[Pixel coordinate grounding data]
————

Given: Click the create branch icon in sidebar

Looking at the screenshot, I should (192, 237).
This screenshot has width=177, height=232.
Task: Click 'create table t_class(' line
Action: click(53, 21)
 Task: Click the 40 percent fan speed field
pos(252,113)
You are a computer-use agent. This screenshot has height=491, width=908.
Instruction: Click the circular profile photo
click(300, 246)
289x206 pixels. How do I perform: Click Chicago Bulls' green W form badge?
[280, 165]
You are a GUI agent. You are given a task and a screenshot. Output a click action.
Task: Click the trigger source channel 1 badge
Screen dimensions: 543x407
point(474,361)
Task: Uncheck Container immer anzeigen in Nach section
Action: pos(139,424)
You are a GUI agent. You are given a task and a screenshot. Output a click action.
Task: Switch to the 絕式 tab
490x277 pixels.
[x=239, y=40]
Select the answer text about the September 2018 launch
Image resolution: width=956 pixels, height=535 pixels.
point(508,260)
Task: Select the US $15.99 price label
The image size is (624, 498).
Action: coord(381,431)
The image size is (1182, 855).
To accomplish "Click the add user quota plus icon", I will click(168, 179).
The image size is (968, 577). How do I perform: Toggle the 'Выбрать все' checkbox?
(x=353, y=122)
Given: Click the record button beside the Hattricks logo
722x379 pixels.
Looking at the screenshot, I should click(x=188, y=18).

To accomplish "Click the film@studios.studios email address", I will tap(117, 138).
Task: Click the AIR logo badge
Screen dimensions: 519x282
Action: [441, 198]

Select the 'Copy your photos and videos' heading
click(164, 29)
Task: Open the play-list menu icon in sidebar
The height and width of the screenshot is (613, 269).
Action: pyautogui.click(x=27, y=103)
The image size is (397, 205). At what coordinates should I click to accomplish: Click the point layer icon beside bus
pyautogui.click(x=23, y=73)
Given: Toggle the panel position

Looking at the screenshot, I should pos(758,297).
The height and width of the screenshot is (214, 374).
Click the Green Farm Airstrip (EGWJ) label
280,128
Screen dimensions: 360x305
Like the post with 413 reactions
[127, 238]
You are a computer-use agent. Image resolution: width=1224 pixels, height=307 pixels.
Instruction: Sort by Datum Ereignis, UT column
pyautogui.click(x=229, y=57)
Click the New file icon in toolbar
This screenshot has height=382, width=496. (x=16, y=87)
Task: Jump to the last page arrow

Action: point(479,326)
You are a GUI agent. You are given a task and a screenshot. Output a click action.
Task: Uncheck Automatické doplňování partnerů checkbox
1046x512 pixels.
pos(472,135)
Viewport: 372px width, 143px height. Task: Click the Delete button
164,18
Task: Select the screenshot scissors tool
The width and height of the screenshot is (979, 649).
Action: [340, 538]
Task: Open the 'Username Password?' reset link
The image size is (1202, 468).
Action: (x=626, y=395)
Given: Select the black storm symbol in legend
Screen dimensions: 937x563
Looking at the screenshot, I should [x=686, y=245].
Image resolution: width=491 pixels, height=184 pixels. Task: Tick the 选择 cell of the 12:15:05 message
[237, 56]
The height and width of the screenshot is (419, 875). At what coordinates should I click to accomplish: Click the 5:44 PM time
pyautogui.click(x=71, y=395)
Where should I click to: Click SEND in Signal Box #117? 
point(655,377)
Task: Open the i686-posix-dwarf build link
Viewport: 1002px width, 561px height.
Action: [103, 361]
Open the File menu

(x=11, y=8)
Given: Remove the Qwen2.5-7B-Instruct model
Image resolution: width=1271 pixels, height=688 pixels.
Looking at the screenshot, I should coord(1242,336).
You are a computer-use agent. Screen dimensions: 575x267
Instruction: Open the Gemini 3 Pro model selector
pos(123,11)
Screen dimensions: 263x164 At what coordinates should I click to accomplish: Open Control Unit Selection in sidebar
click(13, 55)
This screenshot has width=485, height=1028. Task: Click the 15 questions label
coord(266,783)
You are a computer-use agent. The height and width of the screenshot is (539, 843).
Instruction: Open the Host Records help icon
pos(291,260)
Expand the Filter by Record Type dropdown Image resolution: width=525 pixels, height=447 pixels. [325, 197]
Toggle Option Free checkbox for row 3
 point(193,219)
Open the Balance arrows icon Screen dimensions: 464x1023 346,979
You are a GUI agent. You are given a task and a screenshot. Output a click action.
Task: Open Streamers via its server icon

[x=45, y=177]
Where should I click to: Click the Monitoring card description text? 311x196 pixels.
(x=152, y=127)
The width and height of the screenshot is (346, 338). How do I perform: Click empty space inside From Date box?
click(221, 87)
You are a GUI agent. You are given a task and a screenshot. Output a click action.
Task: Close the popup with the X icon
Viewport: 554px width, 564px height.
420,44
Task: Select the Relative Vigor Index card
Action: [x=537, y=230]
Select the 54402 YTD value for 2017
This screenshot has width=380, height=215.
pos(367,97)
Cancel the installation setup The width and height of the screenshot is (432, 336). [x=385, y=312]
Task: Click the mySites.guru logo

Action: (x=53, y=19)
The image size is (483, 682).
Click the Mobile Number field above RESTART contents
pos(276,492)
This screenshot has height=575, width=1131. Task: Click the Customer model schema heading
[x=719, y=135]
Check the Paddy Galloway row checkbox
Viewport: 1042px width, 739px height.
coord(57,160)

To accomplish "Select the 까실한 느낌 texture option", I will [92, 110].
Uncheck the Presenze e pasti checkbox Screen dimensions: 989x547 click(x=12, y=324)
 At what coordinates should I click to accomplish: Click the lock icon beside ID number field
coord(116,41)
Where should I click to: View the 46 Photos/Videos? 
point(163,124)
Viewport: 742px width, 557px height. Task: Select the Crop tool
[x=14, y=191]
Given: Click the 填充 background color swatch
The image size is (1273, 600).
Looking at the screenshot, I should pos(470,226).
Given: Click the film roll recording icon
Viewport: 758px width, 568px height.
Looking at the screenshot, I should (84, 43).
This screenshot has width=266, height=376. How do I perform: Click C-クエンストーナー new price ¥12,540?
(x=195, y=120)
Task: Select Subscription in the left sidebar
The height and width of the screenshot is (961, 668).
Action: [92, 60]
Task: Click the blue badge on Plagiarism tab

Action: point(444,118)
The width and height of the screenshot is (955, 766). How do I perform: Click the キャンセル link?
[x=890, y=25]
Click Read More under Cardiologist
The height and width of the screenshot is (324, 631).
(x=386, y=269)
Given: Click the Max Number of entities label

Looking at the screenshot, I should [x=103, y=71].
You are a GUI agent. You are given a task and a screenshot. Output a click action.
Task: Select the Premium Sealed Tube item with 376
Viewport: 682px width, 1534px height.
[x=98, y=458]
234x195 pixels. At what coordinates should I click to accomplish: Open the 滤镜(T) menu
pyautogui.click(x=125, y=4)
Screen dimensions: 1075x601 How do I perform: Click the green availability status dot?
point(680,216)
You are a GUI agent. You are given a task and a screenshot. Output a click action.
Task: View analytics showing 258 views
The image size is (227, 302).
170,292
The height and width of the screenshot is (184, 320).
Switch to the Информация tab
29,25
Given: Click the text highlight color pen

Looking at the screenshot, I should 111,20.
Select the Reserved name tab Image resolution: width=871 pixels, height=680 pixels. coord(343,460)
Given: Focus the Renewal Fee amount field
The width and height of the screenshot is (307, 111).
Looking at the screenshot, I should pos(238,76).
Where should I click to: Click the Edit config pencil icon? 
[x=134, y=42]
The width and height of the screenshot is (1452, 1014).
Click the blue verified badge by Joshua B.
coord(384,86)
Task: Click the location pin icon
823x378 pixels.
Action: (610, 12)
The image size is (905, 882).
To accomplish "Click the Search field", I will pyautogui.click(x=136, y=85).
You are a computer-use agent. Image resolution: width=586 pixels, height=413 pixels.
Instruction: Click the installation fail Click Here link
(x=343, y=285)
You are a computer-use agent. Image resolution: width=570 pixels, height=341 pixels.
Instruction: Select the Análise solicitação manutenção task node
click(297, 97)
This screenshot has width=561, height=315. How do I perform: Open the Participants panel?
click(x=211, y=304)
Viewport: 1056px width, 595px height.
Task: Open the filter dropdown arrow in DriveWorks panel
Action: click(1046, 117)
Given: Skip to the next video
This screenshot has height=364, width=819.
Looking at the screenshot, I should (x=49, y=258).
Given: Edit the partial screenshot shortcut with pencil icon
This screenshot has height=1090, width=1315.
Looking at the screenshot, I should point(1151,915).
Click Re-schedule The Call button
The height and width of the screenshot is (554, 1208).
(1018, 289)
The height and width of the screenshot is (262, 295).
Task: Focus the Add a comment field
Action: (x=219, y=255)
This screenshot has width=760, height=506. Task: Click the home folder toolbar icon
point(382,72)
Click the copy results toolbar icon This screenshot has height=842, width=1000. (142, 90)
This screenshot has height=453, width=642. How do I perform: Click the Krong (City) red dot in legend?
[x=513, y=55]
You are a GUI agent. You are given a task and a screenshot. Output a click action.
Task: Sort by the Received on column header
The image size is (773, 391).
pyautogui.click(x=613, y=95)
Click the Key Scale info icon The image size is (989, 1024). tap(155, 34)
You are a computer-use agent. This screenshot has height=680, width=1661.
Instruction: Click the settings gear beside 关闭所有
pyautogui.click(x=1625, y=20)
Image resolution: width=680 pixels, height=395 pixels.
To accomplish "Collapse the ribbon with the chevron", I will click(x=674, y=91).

————

- _ABOUT THIS EXERCISE_: Using the data above, work out how many lines include the word "will" and give only that number.

- _TASK RESPONSE_: 5